Capítulo 631: Baño de Sangre (2)
El campo de batalla en el Monte Meru cayó en un silencio escalofriante mientras Kent ahora sostenía al príncipe demonio por la garganta en el aire.
La melena dorada de Kent crepitaba con energía, y sus garras, teñidas de sangre, agarraban la garganta del príncipe. El príncipe, que antes se jactaba, ahora se desplomaba en agonía, su rostro contorsionándose de terror.
Los demonios abajo, que habían rugido con confianza momentos antes, se congelaron. Sus ojos se abrieron mientras observaban a su líder colgar impotente en el agarre de hierro de Kent.
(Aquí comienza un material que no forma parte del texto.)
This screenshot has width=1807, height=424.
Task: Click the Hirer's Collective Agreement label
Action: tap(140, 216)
El miedo se extendió a través de sus filas mientras el aire se llenaba de los gritos torturados del príncipe.
—¡Suéltanos a nuestro príncipe! —uno de los ancianos demonios bramó, su voz temblando con una autoridad forzada—. ¡No puedes dañar al príncipe de los Reinos del Abismo! ¡Libéralo ahora, mortal, o enfréntate a la ira de toda nuestra raza!
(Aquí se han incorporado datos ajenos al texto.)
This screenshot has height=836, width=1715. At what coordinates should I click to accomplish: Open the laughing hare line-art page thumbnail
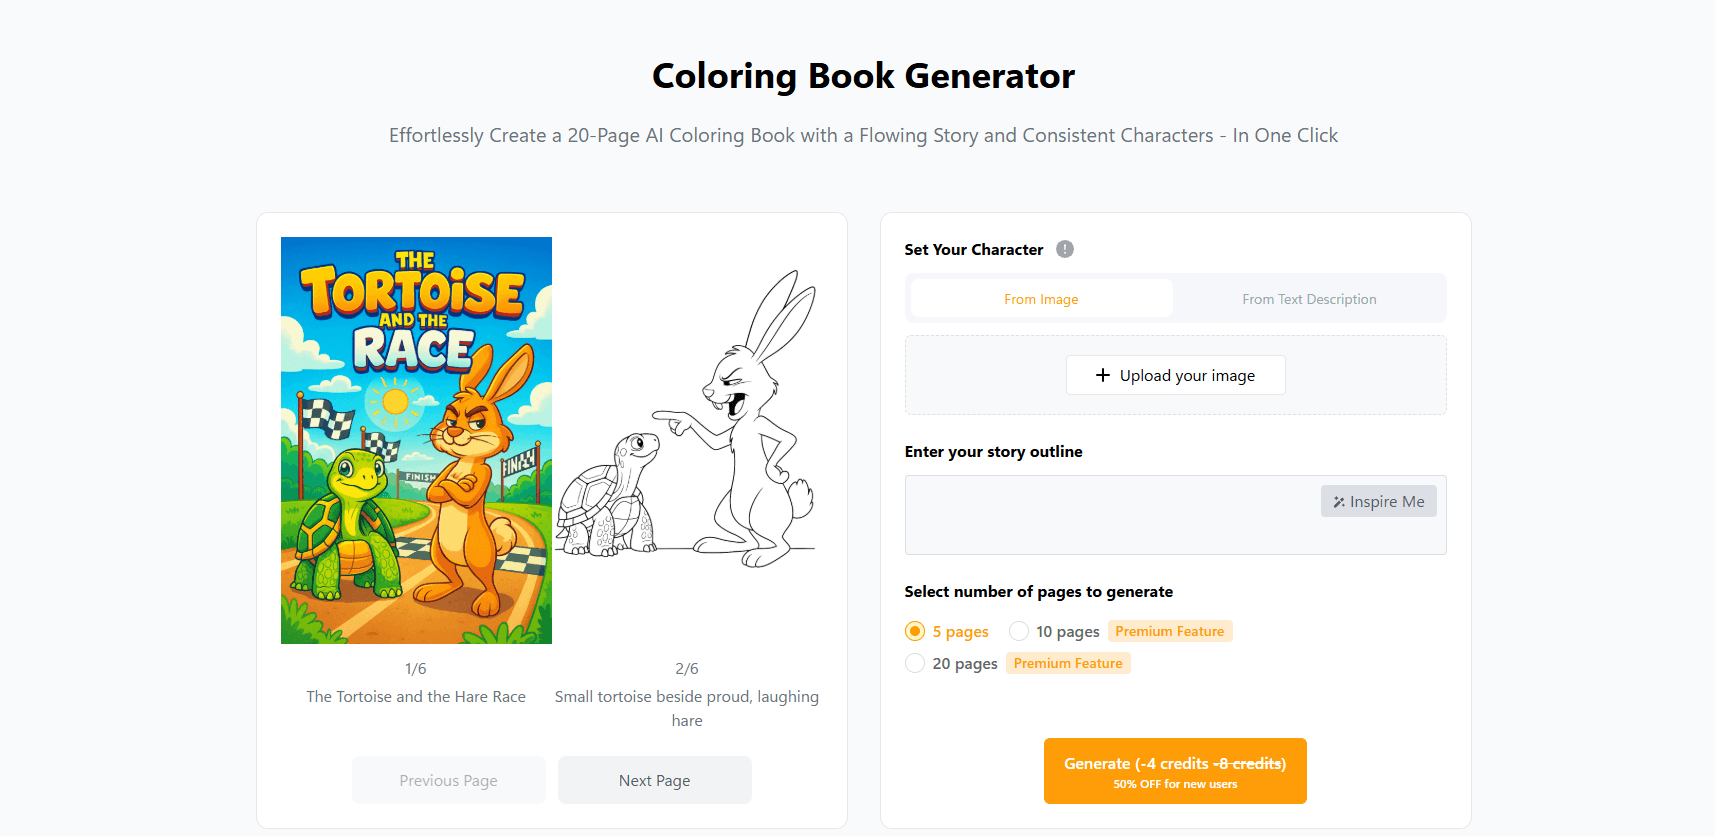pos(687,440)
Otro anciano dio un paso adelante, intentando reunir a las tropas.
—¡Atáquenlo! ¡Supérenlo con su número!
Pero ninguno de los demonios se movió. Su resolución anterior se había evaporado en terror mientras observaban el espeluznante espectáculo desarrollarse.
Algunos demonios más valientes lanzaron ataques débiles, arrojando bolas de fuego y maldiciones hacia Kent, pero él se las quitó de encima como si fueran nada. Con un rugido gutural, Kent cortó el aire con su mano libre, enviando una ola de choque que dispersó a los atacantes como hojas en una tormenta.
—¡Basta! —Kent gruñó, su voz reverberando como trueno. Apretó su agarre en el cuello del príncipe demonio, forzando otro grito de dolor—. ¿Quieres misericordia? Jejeje… ¡Te mostraré gran misericordia!
La voz del príncipe estaba ahogada, apenas audible.
—D-deténgase… soy… el príncipe… de los Reinos del Abismo… mi padre…
—Tu padre conocerá el precio de tus acciones hoy —escupió Kent.
Kent rugió nuevamente, levantando al príncipe demonio aún más alto. Con un crujido enfermizo, arrancó uno de los brazos del príncipe de su cuenca tan fácilmente como arrancar una rama de un árbol. La sangre salpicó el campo de batalla, y los gritos agonizantes del príncipe demonio resonaron en la cima de la montaña.
La visión del cuerpo mutilado de su príncipe destrozó la moral de los demonios restantes. Muchos cayeron de rodillas, llorando y golpeando sus frentes en la desesperación.
—¡El príncipe… el príncipe está muriendo! —sollozó un demonio.
—¡Estamos condenados! —gritó otro.
Los siete ancianos demonios, que se habían jactado de su fuerza y la invencibilidad del príncipe, ahora se acobardaban de miedo. Retrocedieron, sus rostros pálidos.
—¿Un humano… debajo de los Nueve Reinos… se atrevió a hacer esto… al príncipe demonio? —susurró uno, su voz temblando.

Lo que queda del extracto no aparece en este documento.